Stored data entries
..........

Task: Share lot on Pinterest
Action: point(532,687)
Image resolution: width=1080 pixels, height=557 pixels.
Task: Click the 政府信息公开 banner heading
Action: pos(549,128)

..........

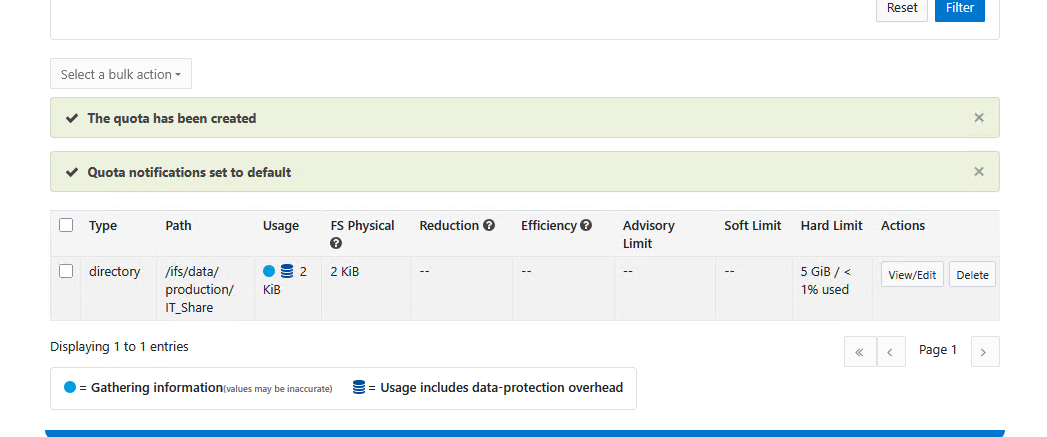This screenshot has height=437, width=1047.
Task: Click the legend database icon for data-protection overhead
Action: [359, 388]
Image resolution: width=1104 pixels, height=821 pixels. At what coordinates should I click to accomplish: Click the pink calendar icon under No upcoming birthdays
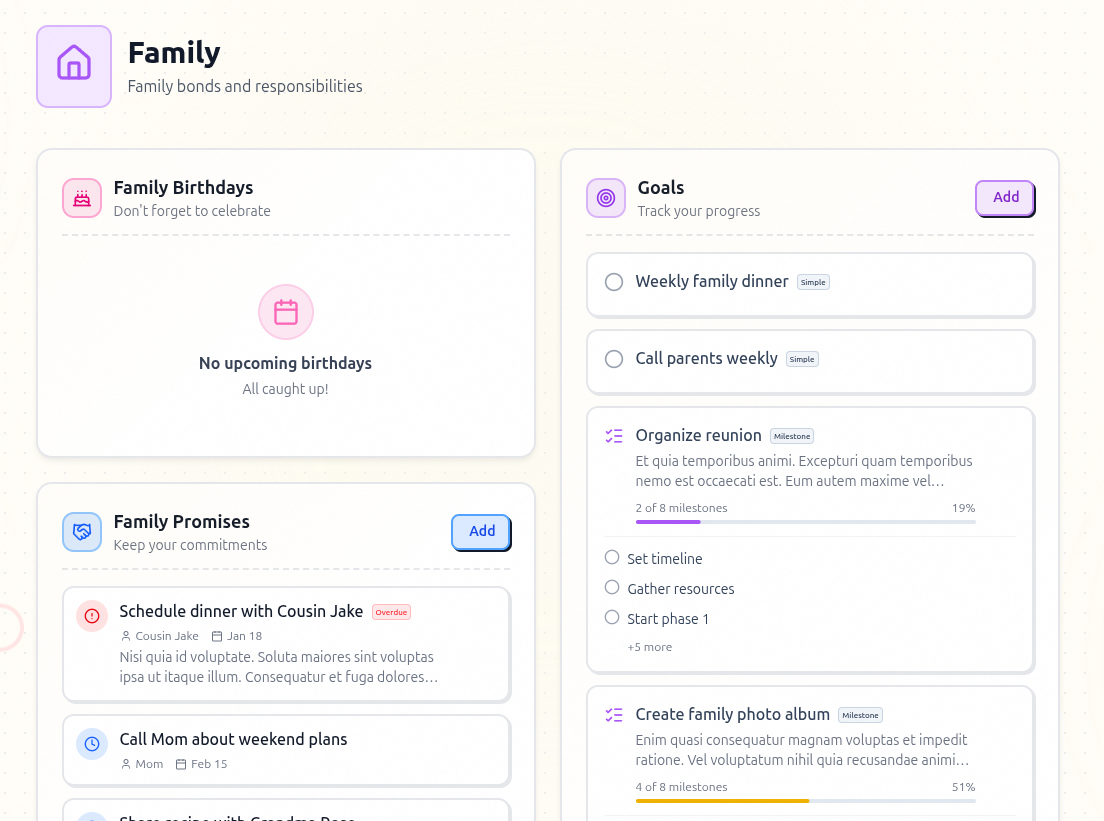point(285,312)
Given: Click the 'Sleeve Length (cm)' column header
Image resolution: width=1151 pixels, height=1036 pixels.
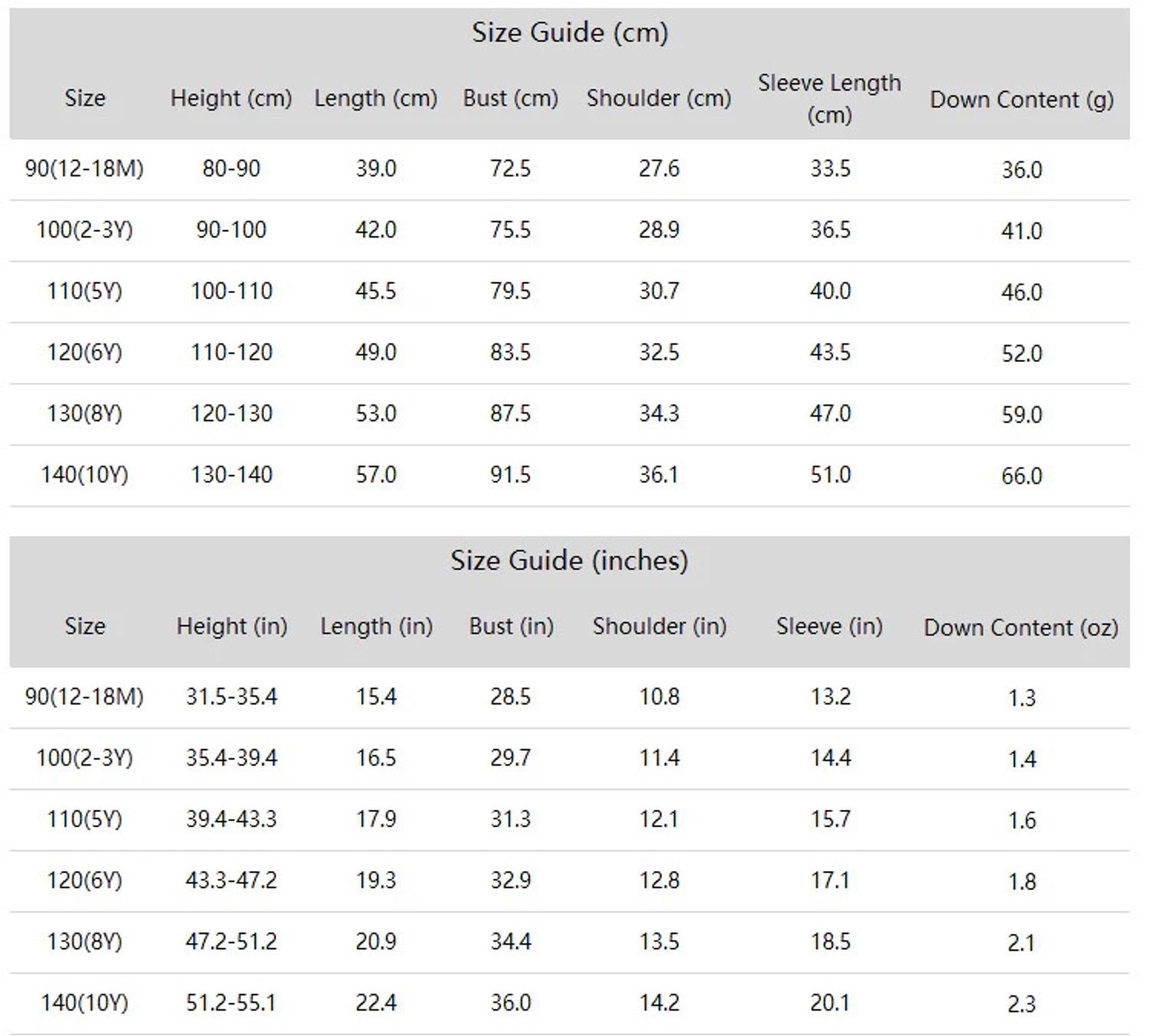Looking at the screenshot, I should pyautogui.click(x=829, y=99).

..........

(Task goal):
Only one stretch of the data is wanted: write out exactly the lines from the one holding "Image resolution: width=1104" through the one holding "Given: Click the", both included, without the pictures.

(Solution to the exercise):
Image resolution: width=1104 pixels, height=821 pixels. At what coordinates should I click to accomplish: Click the pink calendar icon under No upcoming birthdays
point(285,312)
Given: Click the 'Sleeve Length (cm)' column header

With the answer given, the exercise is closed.